Give again, word for word, each line below starting at the one that contains "Where should I click to: Click" and ending at the one that contains "Task: Toggle dark mode with the moon icon".

#### THE DATA

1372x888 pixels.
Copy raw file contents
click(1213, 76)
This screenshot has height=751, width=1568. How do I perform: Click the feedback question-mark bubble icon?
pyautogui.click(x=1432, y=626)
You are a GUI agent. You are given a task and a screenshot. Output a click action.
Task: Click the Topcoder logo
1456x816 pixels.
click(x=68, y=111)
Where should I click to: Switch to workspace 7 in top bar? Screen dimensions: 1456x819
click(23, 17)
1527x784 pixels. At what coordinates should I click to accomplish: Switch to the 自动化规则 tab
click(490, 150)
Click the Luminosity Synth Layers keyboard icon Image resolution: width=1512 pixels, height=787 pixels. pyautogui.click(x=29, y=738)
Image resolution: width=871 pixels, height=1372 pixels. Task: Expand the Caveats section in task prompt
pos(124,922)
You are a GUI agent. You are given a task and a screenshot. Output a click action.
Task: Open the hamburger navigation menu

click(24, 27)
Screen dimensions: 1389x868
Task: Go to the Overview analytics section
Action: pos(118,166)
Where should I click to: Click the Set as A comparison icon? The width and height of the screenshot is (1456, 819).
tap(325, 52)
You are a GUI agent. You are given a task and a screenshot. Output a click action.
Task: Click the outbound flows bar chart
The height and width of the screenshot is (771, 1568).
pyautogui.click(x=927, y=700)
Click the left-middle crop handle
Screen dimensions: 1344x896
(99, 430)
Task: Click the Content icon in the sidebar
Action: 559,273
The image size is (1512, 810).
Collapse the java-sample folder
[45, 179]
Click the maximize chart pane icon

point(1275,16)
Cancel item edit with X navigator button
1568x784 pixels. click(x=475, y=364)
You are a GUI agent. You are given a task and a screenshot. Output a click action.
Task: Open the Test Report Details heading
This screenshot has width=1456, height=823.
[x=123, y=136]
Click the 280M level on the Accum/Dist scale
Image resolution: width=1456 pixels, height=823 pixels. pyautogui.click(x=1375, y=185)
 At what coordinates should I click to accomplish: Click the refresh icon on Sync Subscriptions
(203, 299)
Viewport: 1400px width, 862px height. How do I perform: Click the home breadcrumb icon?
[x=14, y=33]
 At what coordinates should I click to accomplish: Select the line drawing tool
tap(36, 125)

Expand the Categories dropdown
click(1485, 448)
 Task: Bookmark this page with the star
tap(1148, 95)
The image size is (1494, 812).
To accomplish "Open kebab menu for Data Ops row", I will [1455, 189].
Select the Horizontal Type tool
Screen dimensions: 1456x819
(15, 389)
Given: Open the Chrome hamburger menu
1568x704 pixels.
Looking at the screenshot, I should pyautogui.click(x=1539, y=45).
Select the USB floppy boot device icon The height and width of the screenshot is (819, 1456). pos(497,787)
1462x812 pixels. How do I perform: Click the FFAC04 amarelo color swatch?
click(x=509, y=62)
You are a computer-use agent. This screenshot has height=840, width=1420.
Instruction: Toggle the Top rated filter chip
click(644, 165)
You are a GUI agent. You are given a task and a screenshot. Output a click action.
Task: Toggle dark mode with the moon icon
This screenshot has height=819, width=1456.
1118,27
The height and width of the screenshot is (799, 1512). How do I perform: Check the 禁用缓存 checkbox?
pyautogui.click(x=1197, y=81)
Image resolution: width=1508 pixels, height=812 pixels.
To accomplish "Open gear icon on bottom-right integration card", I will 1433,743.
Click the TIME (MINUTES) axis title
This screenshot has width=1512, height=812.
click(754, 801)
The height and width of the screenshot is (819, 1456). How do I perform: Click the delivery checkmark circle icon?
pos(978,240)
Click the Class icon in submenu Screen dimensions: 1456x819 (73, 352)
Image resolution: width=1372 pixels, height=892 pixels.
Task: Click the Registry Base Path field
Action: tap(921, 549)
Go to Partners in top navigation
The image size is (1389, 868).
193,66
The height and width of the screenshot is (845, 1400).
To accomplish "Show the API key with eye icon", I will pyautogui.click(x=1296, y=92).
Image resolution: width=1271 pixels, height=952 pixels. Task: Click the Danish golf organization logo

########

*RESULT FOR THIS EXERCISE*:
Where should I click to: Click the Set as A comparison icon? The width and height of the screenshot is (1456, 819).
tap(325, 52)
You are a GUI agent. You are given a task and a screenshot. Output a click action.
Task: Click the outbound flows bar chart
The height and width of the screenshot is (771, 1568).
pyautogui.click(x=927, y=700)
Click the left-middle crop handle
Screen dimensions: 1344x896
(99, 430)
Task: Click the Content icon in the sidebar
Action: 559,273
The image size is (1512, 810).
Collapse the java-sample folder
[45, 179]
Click the maximize chart pane icon

point(1275,16)
Cancel item edit with X navigator button
1568x784 pixels. click(x=475, y=364)
You are a GUI agent. You are given a task and a screenshot. Output a click action.
Task: Open the Test Report Details heading
This screenshot has width=1456, height=823.
[x=123, y=136]
Click the 280M level on the Accum/Dist scale
Image resolution: width=1456 pixels, height=823 pixels. pyautogui.click(x=1375, y=185)
 At what coordinates should I click to accomplish: Click the refresh icon on Sync Subscriptions
(203, 299)
Viewport: 1400px width, 862px height. How do I perform: Click the home breadcrumb icon?
[x=14, y=33]
 At what coordinates should I click to accomplish: Select the line drawing tool
tap(36, 125)

Expand the Categories dropdown
click(1485, 448)
 Task: Bookmark this page with the star
tap(1148, 95)
The image size is (1494, 812).
To accomplish "Open kebab menu for Data Ops row", I will [1455, 189].
Select the Horizontal Type tool
Screen dimensions: 1456x819
(15, 389)
Given: Open the Chrome hamburger menu
1568x704 pixels.
Looking at the screenshot, I should pyautogui.click(x=1539, y=45).
Select the USB floppy boot device icon The height and width of the screenshot is (819, 1456). pos(497,787)
1462x812 pixels. How do I perform: Click the FFAC04 amarelo color swatch?
click(x=509, y=62)
You are a computer-use agent. This screenshot has height=840, width=1420.
Instruction: Toggle the Top rated filter chip
click(644, 165)
You are a GUI agent. You are given a task and a screenshot. Output a click action.
Task: Toggle dark mode with the moon icon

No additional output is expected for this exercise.